▶ **Data extract**
[Start]

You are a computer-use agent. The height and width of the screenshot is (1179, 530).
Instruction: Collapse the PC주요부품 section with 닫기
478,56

[End]
[Start]

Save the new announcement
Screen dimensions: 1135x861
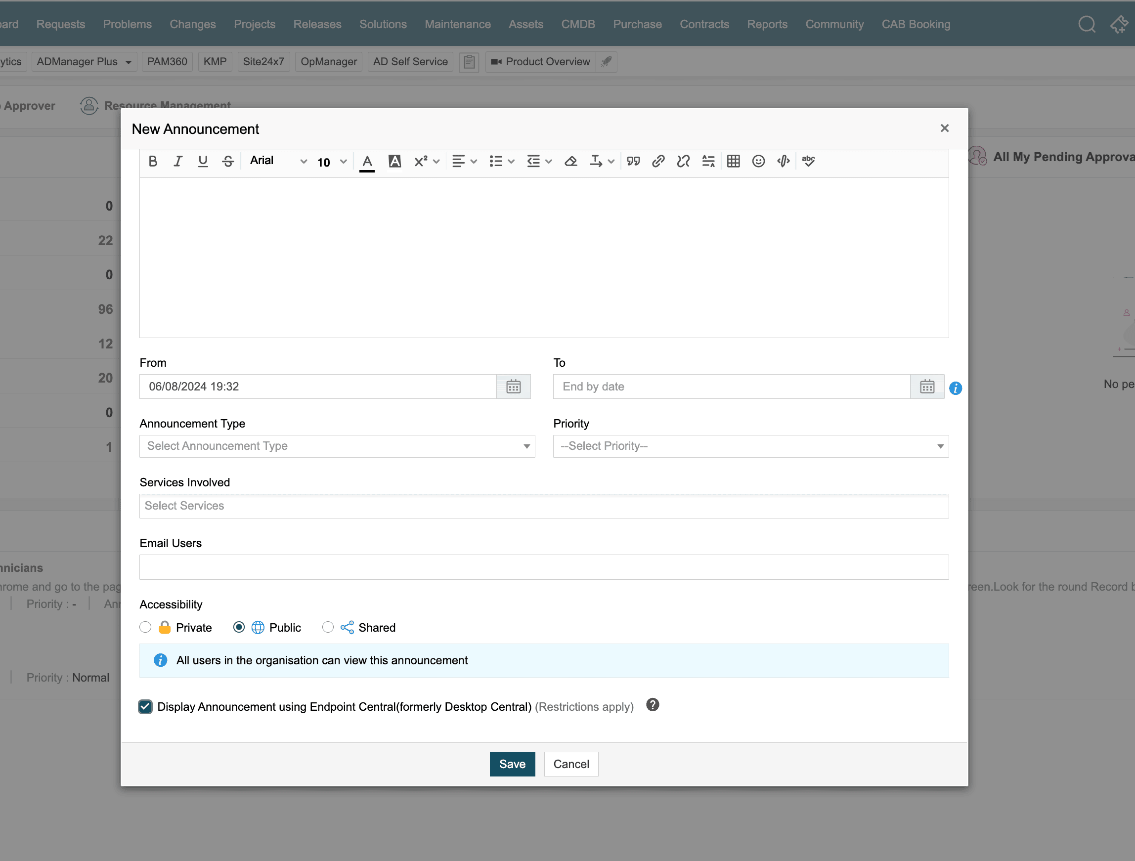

[End]

▶ **To be done**
Output the listing lines unchanged, starting with the line that contains "Save the new announcement" and ending with the line that contains "Screen dimensions: 1135x861", including both.

▶ **Result for this exercise**
Save the new announcement
Screen dimensions: 1135x861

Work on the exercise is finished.